The designer feathers a serene, sophisticated—and texture-forward—Boston nest.

Text by Andrew Sessa    Photography by Read McKendree/JBSA

Not long ago, a new Boston client came to designer Rachel Reider for help with an upper-story two-bedroom that overlooks Copley Square. The homeowner requested a scheme with minimal color to meet her desire for serene sophistication, but “she was also open to texture, different media, and custom pieces,” says Reider, who found this openness very good news, indeed.

“We’re sort of known for color,” Reider continues. “But I always enjoy figuring out how to work in the neutral range and still make a space dynamic, layered, interesting.”

She certainly figured it out here. Collaborating with Erin Kelleher, one of her studio’s senior interior designers, and builder Preston Lemanski, with whom she’s partnered previously, Reider sought to imbue this home with organic shapes, gentle curves, and tactile textures. These, she knew, would simultaneously balance out the rigid lines of the existing architecture and warm up the newly introduced palette of softly shimmering cool tones.

In the living room, beside a hidden cabinet of smart storage, chiseled Carrara marble now climbs the fireplace wall. Across the room, a curved custom sofa upholstered in a nubbly dove-gray fabric sits beneath large windows fitted with sheer beige roman shades. “The couch takes advantage of the space, and it’s feminine, which reflects the client’s style,” explains Reider.

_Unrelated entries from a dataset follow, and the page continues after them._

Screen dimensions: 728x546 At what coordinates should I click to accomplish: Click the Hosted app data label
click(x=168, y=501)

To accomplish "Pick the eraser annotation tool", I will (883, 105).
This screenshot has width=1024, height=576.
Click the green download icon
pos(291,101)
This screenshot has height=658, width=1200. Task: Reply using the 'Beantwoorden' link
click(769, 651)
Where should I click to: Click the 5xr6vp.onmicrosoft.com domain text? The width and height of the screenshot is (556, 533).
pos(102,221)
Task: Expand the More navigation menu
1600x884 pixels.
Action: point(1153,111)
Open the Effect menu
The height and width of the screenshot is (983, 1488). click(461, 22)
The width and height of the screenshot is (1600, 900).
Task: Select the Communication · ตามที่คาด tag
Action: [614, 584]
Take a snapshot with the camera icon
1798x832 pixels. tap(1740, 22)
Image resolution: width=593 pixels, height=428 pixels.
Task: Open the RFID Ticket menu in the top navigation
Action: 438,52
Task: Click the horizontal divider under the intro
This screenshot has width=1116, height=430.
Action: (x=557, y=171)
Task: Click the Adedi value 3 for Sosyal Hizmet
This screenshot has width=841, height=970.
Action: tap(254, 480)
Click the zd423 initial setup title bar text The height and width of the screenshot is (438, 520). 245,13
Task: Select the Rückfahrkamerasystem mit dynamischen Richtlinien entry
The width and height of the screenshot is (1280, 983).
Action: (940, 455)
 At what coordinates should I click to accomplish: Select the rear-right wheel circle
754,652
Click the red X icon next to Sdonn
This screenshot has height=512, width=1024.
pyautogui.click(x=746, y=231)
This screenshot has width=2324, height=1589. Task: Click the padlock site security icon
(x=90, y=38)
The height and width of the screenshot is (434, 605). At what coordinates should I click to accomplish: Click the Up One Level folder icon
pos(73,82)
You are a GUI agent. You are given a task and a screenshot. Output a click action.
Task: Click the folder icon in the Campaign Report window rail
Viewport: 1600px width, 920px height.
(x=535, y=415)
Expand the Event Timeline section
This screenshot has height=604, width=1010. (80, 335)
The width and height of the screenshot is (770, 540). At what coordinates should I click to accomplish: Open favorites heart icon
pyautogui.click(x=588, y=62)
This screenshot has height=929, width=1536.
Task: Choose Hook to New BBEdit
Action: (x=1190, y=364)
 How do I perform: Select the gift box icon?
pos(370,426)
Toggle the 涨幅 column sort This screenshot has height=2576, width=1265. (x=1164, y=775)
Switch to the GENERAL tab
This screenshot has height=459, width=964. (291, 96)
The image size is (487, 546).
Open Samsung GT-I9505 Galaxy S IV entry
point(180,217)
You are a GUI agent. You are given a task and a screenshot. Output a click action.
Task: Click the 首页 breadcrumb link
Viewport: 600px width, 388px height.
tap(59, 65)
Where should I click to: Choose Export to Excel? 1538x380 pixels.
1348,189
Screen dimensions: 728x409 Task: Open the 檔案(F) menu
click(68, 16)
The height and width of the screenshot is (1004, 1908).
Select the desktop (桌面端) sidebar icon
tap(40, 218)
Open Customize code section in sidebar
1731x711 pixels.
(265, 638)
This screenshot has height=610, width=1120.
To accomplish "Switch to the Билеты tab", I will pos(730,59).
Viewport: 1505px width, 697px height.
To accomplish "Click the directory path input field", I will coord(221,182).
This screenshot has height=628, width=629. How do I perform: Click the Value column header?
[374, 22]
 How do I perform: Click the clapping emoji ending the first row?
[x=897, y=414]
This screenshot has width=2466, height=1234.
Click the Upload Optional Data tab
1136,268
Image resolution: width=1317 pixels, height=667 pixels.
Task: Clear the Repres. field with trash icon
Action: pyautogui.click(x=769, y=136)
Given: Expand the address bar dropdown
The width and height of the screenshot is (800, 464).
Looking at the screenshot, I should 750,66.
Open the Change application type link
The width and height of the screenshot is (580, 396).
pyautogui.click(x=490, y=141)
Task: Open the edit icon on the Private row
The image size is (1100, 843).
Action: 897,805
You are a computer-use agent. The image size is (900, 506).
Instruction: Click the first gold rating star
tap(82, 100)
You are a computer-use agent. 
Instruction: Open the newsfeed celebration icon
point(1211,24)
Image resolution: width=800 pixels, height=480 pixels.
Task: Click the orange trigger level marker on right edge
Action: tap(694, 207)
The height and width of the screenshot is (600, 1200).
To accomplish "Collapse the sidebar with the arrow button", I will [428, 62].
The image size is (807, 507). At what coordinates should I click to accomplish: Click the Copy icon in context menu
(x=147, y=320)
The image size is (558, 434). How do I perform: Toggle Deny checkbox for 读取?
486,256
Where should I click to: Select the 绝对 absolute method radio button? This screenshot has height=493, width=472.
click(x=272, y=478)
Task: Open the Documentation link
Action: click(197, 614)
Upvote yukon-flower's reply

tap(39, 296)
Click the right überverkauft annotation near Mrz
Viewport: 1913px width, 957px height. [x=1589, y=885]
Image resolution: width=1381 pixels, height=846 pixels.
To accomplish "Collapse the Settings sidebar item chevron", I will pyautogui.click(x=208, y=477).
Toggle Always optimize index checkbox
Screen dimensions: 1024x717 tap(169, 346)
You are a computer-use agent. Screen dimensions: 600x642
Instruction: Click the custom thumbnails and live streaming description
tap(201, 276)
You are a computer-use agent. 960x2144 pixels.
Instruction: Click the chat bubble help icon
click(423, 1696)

That style extends into the primary bedroom, where a suite of slightly shimmering, ultra-soft fabrics in a range of gray and off-white tones keeps company with vellum-wrapped nightstands and sleek bedside lamps featuring alabaster bases. The en suite bathroom features more Carrara marble—this time with a texture that’s both raked and chiseled—on the shower walls and behind the sculptural engineered-stone soaking tub.

One of the apartment’s most statement-making moments claims pride of place in the second bedroom, which the homeowner uses as an office/den and occasional guest room. Here, Reider and Lemanski created a large built-in wooden desktop supported by an angled steel base that cantilevers out from a wall of windows facing the city.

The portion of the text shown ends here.